The state does have some data linking different education agencies. The UC and CSU systems provide the public with information on the number of students who enroll and graduate from individual high schools. A UC website shows earnings by popular majors. The community colleges offer something similar through Salary Surfer. Still, gaps remain.

A 2017 Education Insights report stated that the true college-completion rate of students from a particular high school is unclear because students may attend more than one college or transfer between systems. It “is impossible for high schools to learn, from data they provide to the state, about the overall success rates of their students.”

As EdSource has previously reported, the lack of a statewide data system linking student records as they move from kindergarten through college and the labor market forces parents and educators to make decisions without the best information. Parents looking to pick a high school for their child can’t find a complete picture of how many students advanced to college and graduated with a bachelor’s degree. Having a data system could also allow superintendents to see how many of their advanced English high school students earned low grades in their college English class as a way to improve the quality of their high school courses.

One of the more contentious issues is who will control the data system, the authors said. They recommend a state agency with the sole task of managing the data.

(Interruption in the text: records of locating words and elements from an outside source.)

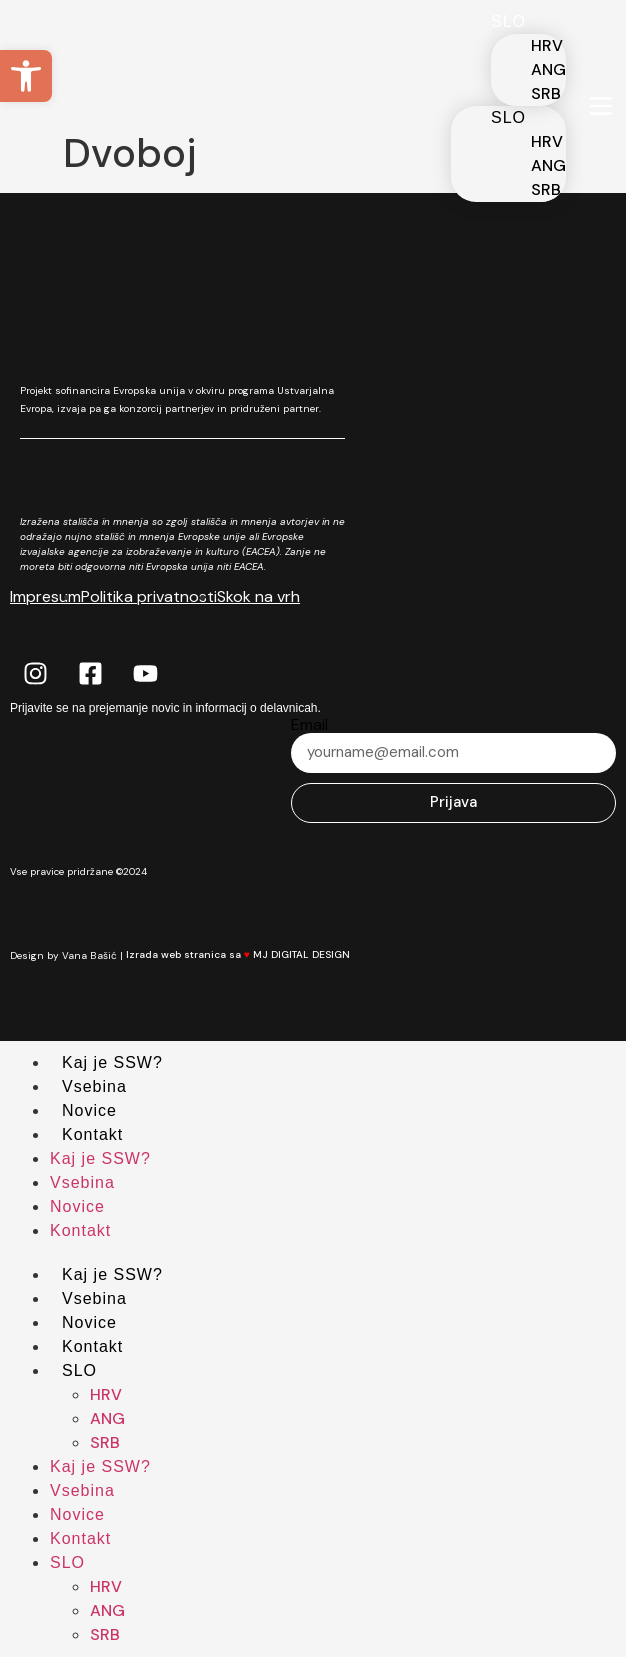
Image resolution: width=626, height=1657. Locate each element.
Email (309, 725)
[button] (26, 76)
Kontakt (92, 1134)
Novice (89, 1110)
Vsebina (94, 1086)
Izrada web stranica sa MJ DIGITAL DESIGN (250, 954)
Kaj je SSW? (112, 1062)
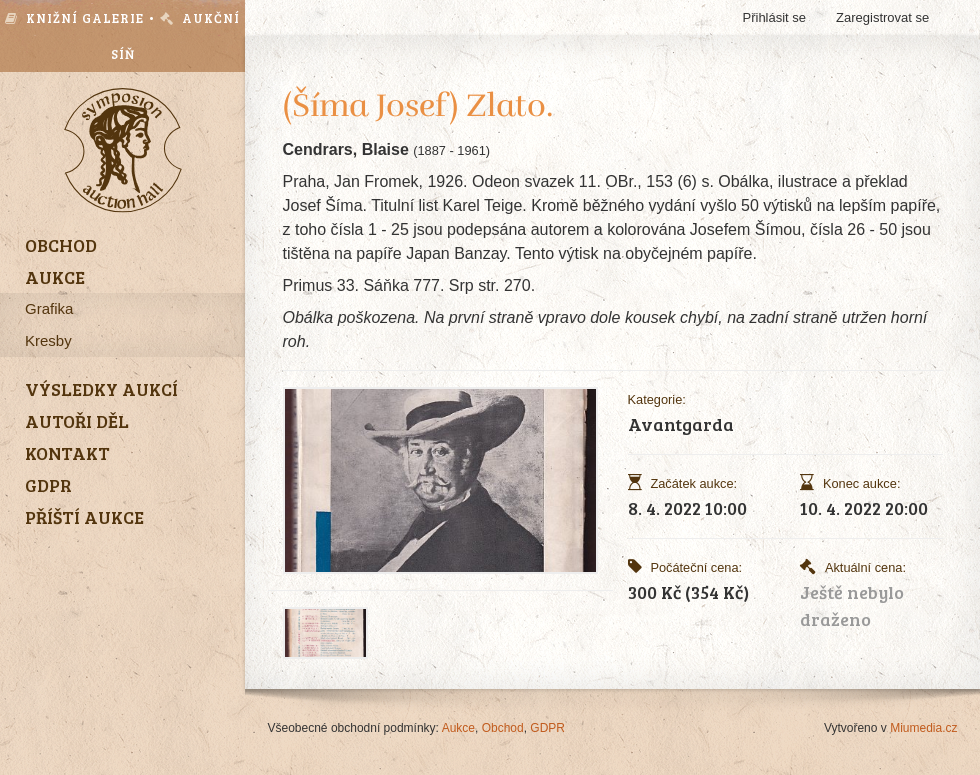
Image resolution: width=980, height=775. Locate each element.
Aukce (458, 728)
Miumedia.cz (923, 728)
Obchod (503, 728)
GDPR (547, 728)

Moore and Bracco wrote that maintaining a statewide data system would require about $2 million annually, citing conversations with experts and researchers. Start-up costs would be reasonable, too, because California’s education agencies each have strong individual data systems already, the report argued. Some initial costs include additional computing, staff time and data security. Other states have managed to link student records across their education agencies even though they use different approaches to identifying students, the report notes.

The report said that some education analysts and supporters of a data system advocate for one that reports data in real time. That would require a system of instant updates, which would be more costly than a system that is updated a few times a year.